February 6&8 Topic 4 (cont'd): Properties of point estimators: efficincy, consistency, sufficiency. WMS: 9.1-9.5. Homework 4 due 2/15.
February 13&15 Topic 4 (cont'd): MVUEs. Rao-Blackwell.
Topic 5: Where do estimators come from? Methods of moments and maximum likelihood; Computing MLEs and examples.
WMS: 9.7, 9.8, and references given in the book.
Homework 5 due 2/22 extended to 2/27.
February 20&22 Topic 5 (cont'd): Properties of Maximum likelihood estimators.
[invariance, consistency, efficiency, asymptotic normality.]
AND: review of Chapters 8 and 9.
Topic 6: Introduction to hypethesis testing:
Elements of a statistical test;
Homework 6 due 3/22 (see Piazza!)
February 27 QUIZ 1: In class, one page of notes allowed. Chapters 8 and 7. Homework sets 1 - 3.
Feb 27 & Mar 1 Topic 6 (cont'd) Common large-sample tests. Calculating Type II Error probabilities and finding sample size for Z tests
WMS: 10.3-10.5.
Homework 6 due 3/22 (after spring break).
MARCH 6th MIDTERM EXAM: In class, one page of notes allowed. Chapters 7, 8 and 9. Homework sets 1 - 5.
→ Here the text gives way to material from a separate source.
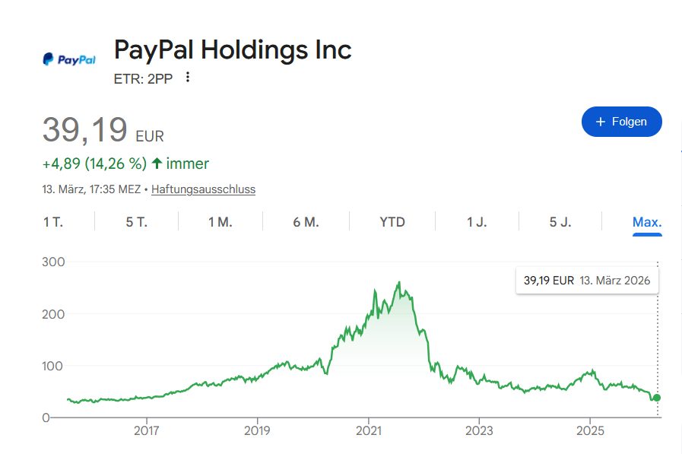This screenshot has height=454, width=682.
Task: Select the 1 T. range tab
Action: coord(52,221)
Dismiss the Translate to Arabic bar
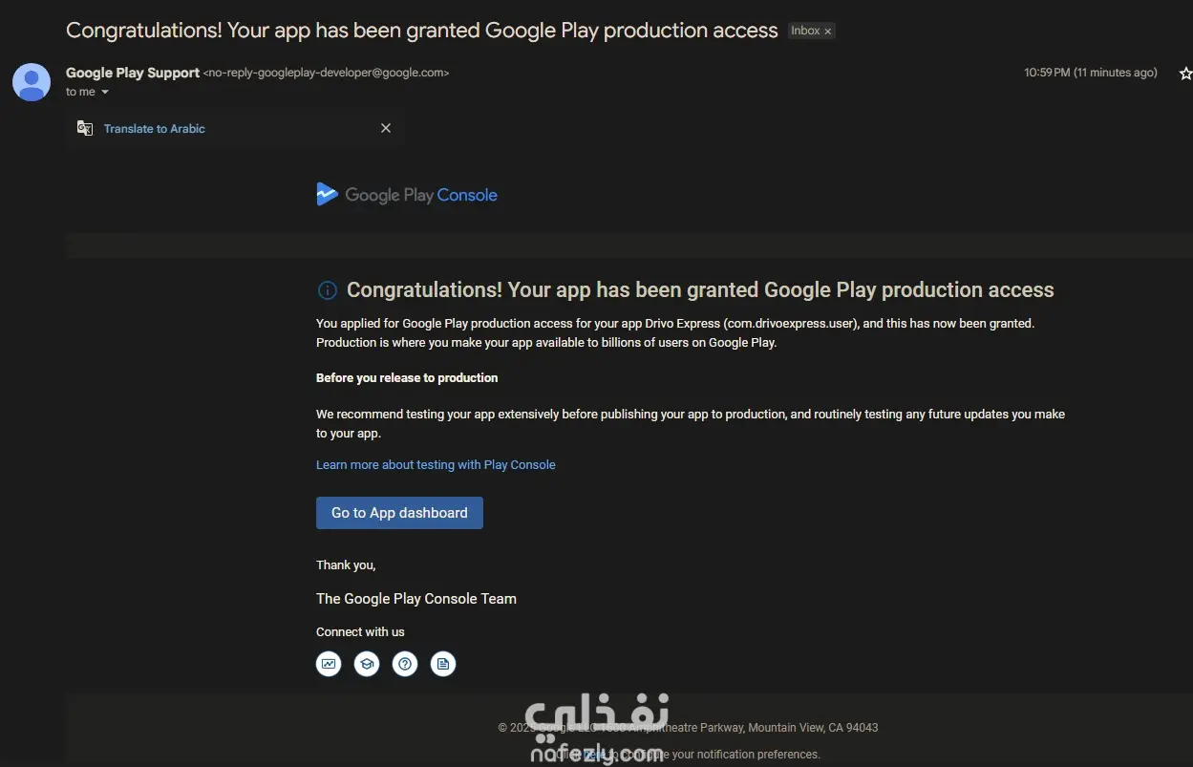The height and width of the screenshot is (767, 1193). tap(386, 128)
March 6&8 Tuesday is midterm. Thursday is Topic 7 intro. (see below). WMS: 10.6, 10.7, 10.8 (and 10.9, time permitting)
Homework 7 due 3/29
March 13&15 spring break Catch up on reading! Work on HW 6!
March 20&22 Topic 7, continued: p-values.
Small sample tests.
Hypothesis testing for variances.
Topic 8: (time-permitting) Power of tests, Neyman-Pearson, Likelihood ratio tests.
WMS: 10.9, 10.10, 10.11, 10.12.
Homework 7 due 3/29
March 27 & 29 Topic 8: (time-permitting) Power of tests, Neyman-Pearson, Likelihood ratio tests.
WMS: 10.12.
Homework 8 due 4/5
April 3&5 Topic 8, wrap-up: likelihood ratio tests.
Topic 9: Analysis of categorical data - an introduction.
WMS: 14.1-14.4. Homework 9 due 4/124/17.
April 10&12 Finished chapter 14, including Fisher's exact test (exact p-value computation), chi-square test of independence in two-way contingency tables.
Topic 10: linear models. Introduction.
Haberman 1988, Bunea and Besag 2000.
WMS: 11.1-11.4.
April 17&19 Topic 10: linear models.
Linear statistical models, method of least squares, properites of LS estimators (simple linear regression).
WMS: 11.1-11.4 HW 10 TBD.
(Comprehensive) Final Exam FRIDAY, May 4th 2018, 2-4pm.